__Aufgabe__
Fasse den Forenbeitrag über Tabellen in JSP in zwei Sätzen zusammen.

__Angezeigter Text__
# Tabellen in JSP



## Saschafr (4. Aug 2009)

Hallo,

Gibt es irgendein Tool, das einem schöne, editierbare Tabellen auf der Weboberfläche erstellt? (Sollte natürlich für JSP nutzbar sein.) Die sollen dann am besten Excelähnlich aussehen. Habe zum Verständnis mal ein Link drangehangen.

http://www.ratschlag24.com/images/uploads/software-online.jpg

Noch kurz zur Info: Die Werte in der Tabelle werden nicht aus einer Datenbank ausgelesen, sondern es werden Dateien gelistet und nach bestimmten Parametern dann benötigte Spalten zugewiesen (aber alle Dateien einer Auswahl haben die gleichen Parameter). Hatte dazu schonmal eine andere Frage gestellt.
Siehe:
http://www.java-forum.org/web-tier/86487-java-server-page-ordnerauswahl.html


----------



## Saschafr (4. Aug 2009)

__Bereitgestelltes Material__
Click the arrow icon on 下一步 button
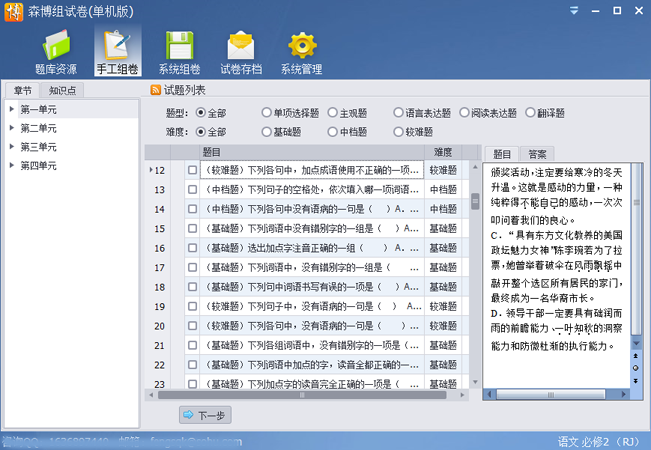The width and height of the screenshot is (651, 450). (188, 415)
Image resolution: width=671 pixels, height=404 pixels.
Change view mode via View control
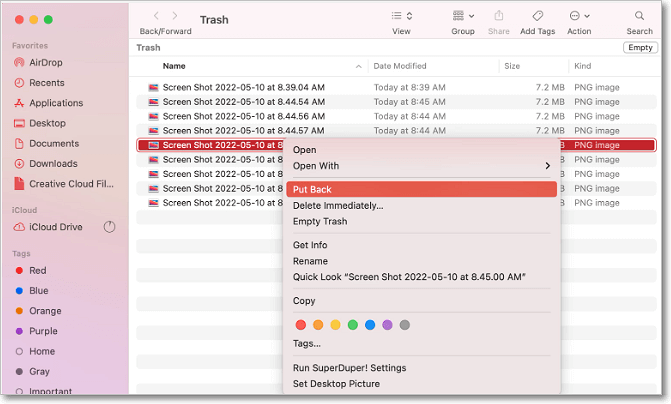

__Lösung__
Gesucht wird ein Werkzeug, das auf der Weboberfläche schöne, bearbeitbare Tabellen im Stil von Excel erstellt und sich mit JSP nutzen lässt. Die Werte kommen dabei nicht aus einer Datenbank, sondern aus aufgelisteten Dateien, denen nach bestimmten Parametern die nötigen Spalten zugewiesen werden.